A Bayesian hierarchical model for detecting associations between haplotypes and disease using unphased SNPs
Fox, Garrett Reed
Doctor of Philosophy
This thesis addresses using haplotypes to detect disease predisposing chromosomal regions based on a Bayesian hierarchical model for case-control data. By utilizing the Stochastic Search Variable Selection (SSVS) procedure of George and McCulloch (1997), the number of parameters is riot constrained by the sample size, as are the frequentist methods. Haplotype information is used in the form of estimated haplotype frequencies, and using these values in the model as if they were the true population frequencies. A Bayesian hierarchical probit model was developed by estimating the distribution of haplotype pairs for an individual based on these estimated populaltion frequencies and using SSVS to make decisions about model selection. To date, Bayesian models for haplotype based case-control data assume either the haplotypes are known, or that haplotypes can be clustered such that every haplotype within a cluster has the same effect on disease status.

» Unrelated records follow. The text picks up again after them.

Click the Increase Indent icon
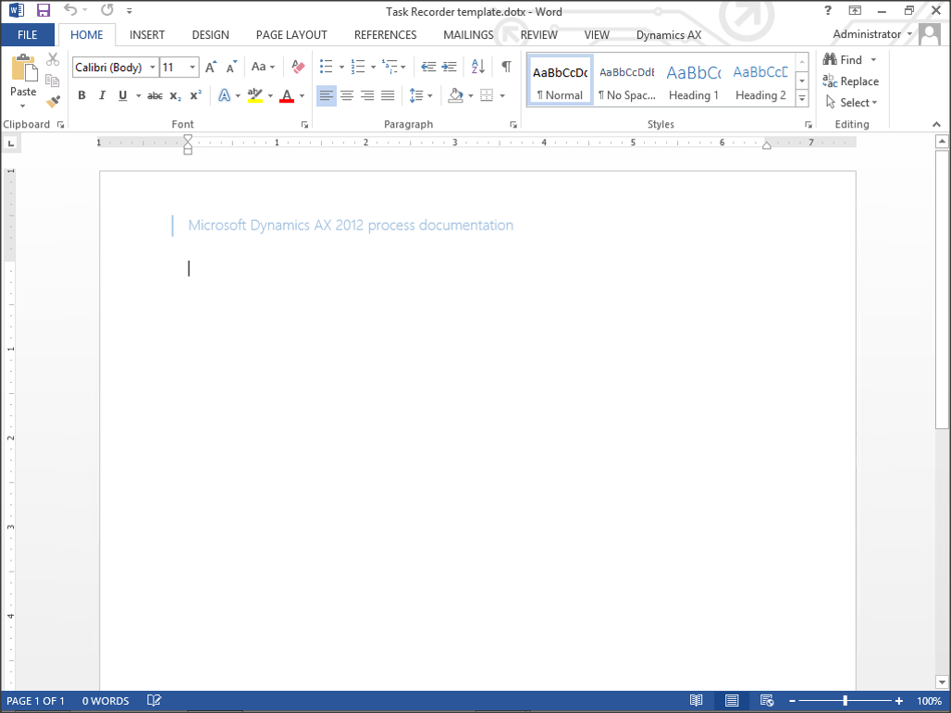 [449, 67]
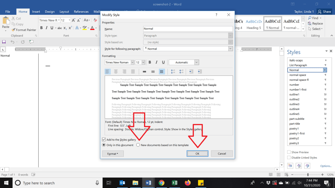Select New documents based on this template
335x188 pixels.
click(138, 145)
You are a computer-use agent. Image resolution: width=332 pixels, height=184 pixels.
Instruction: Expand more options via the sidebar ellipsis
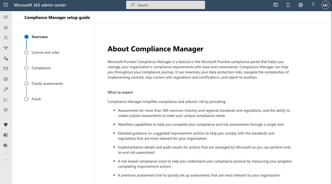coord(5,160)
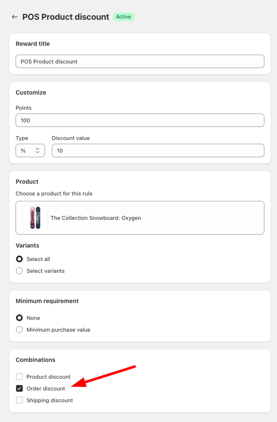
Task: Click the Minimum purchase value label
Action: click(x=59, y=330)
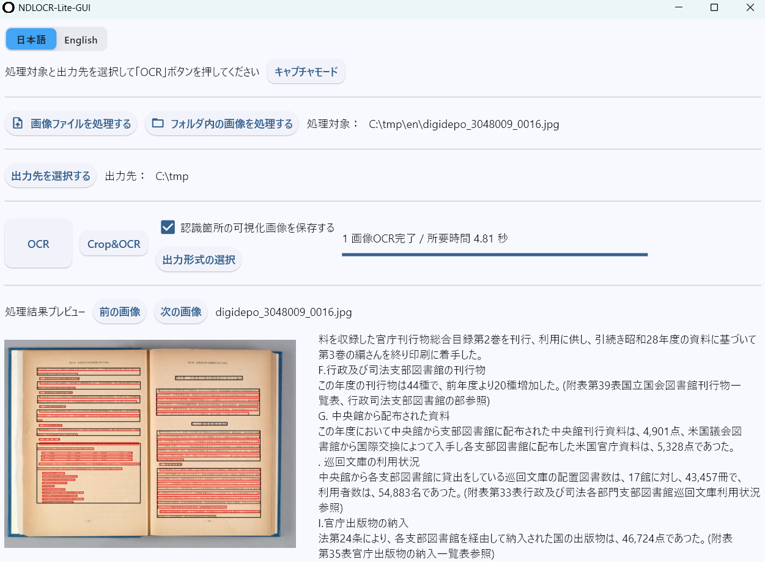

A simulation was performed analyzing the testing properties of this Bayesian model and comparing it to a popular frequentist method (Schaid, 2002). Both real genotype data from the Dallas Heart Study (DHS) and simulated data were used to study the operating characteristics of the new model The Bayesian method is shown to have higher power than Schaid's frequentist method when there are a limited number of common haplotypes in a region, a situation that appears to be common (Gabriel, 2002). An approach based on the maximum of Chi-squared statistics at each marker locus performed suprisingly well against both haplotype methods in various cases. These simulations contribute to the ongoing debate on the efficacy of haplotype methods. The most suprising result was the ability of the genotype methods to outperform the haplotype methods in various instances where there were cis-acting interactions. The Bayesian haplotype method performed better in comparison when dealing with low penetrance in highly conserved blocks. Additionally, a set of simulations were based on a number of genes from the DHS data set with multiple haplotype block regions. This demonstrated the similarities of the haplotype methods and the added flexibility when analyzing posterior distributions. We also demonstrate that interactions between loci in separate blocks can be detected without having interaction terms in the regression model. Future work should focus on more efficient methods of detecting these and other complex interactions.